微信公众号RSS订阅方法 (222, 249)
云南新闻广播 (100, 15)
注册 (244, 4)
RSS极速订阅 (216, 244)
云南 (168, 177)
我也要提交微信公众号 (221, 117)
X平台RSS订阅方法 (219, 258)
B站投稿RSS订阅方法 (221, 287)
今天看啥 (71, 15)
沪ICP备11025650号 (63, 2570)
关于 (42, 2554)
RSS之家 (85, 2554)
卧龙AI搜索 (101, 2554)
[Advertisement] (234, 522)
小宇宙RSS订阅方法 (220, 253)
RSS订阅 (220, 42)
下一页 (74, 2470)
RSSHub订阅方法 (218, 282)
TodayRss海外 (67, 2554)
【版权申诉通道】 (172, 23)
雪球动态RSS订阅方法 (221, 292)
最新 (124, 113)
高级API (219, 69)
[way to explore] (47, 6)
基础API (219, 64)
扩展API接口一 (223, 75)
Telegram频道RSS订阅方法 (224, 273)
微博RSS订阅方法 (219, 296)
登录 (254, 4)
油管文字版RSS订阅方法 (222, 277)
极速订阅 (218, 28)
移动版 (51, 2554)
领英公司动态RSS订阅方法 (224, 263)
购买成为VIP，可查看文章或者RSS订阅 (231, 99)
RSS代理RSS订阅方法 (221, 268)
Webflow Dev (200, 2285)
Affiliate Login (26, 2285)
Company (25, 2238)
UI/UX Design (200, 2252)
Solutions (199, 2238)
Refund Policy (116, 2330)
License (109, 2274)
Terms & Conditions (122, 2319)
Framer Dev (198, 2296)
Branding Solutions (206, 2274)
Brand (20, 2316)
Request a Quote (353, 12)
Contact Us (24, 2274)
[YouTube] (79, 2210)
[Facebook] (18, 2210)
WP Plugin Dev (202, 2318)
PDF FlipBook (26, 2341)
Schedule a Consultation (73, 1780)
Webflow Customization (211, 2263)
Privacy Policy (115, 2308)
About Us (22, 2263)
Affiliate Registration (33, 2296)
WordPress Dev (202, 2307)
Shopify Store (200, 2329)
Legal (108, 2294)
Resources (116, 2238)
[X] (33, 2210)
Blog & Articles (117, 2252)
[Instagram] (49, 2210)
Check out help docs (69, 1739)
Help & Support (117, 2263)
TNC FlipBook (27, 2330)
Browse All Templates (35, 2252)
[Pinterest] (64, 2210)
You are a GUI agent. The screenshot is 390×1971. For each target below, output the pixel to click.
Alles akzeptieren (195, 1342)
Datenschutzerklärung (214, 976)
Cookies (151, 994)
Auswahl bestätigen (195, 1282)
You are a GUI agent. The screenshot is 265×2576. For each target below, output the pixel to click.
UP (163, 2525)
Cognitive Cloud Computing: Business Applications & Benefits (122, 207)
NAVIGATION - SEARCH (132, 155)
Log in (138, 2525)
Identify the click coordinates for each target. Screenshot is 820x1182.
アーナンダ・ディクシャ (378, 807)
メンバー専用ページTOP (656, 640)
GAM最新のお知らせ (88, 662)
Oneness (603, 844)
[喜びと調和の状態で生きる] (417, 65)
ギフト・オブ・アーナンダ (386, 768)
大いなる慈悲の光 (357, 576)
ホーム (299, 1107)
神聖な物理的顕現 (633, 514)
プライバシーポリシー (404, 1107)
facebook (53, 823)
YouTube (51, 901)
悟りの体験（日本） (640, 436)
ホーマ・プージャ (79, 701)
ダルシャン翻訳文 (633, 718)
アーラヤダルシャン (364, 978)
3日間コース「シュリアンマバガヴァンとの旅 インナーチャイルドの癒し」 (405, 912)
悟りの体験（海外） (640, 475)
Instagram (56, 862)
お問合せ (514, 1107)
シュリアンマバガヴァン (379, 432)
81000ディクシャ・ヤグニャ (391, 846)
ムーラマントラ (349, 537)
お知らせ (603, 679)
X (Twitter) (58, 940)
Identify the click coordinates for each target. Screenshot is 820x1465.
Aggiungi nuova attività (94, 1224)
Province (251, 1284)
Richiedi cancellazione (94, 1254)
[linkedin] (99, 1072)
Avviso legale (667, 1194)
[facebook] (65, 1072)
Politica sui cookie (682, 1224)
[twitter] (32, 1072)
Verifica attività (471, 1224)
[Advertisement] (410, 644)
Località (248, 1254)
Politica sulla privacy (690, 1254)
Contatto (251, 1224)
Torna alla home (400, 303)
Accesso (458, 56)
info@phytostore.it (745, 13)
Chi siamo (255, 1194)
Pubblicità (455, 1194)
-*-
# [WORK REQUEST]
Starting with the first line of the listing above and ending with the line that holds "Company (25, 2238)", return those lines exactly as written, both included.

# [ANSWER BOX]
微信公众号RSS订阅方法 (222, 249)
云南新闻广播 (100, 15)
注册 (244, 4)
RSS极速订阅 (216, 244)
云南 (168, 177)
我也要提交微信公众号 (221, 117)
X平台RSS订阅方法 (219, 258)
B站投稿RSS订阅方法 (221, 287)
今天看啥 (71, 15)
沪ICP备11025650号 (63, 2570)
关于 (42, 2554)
RSS之家 (85, 2554)
卧龙AI搜索 (101, 2554)
[Advertisement] (234, 522)
小宇宙RSS订阅方法 (220, 253)
RSS订阅 (220, 42)
下一页 (74, 2470)
RSSHub订阅方法 (218, 282)
TodayRss海外 (67, 2554)
【版权申诉通道】 (172, 23)
雪球动态RSS订阅方法 (221, 292)
最新 (124, 113)
高级API (219, 69)
[way to explore] (47, 6)
基础API (219, 64)
扩展API接口一 (223, 75)
Telegram频道RSS订阅方法 (224, 273)
微博RSS订阅方法 (219, 296)
登录 (254, 4)
油管文字版RSS订阅方法 (222, 277)
极速订阅 (218, 28)
移动版 (51, 2554)
领英公司动态RSS订阅方法 (224, 263)
购买成为VIP，可查看文章或者RSS订阅 (231, 99)
RSS代理RSS订阅方法 (221, 268)
Webflow Dev (200, 2285)
Affiliate Login (26, 2285)
Company (25, 2238)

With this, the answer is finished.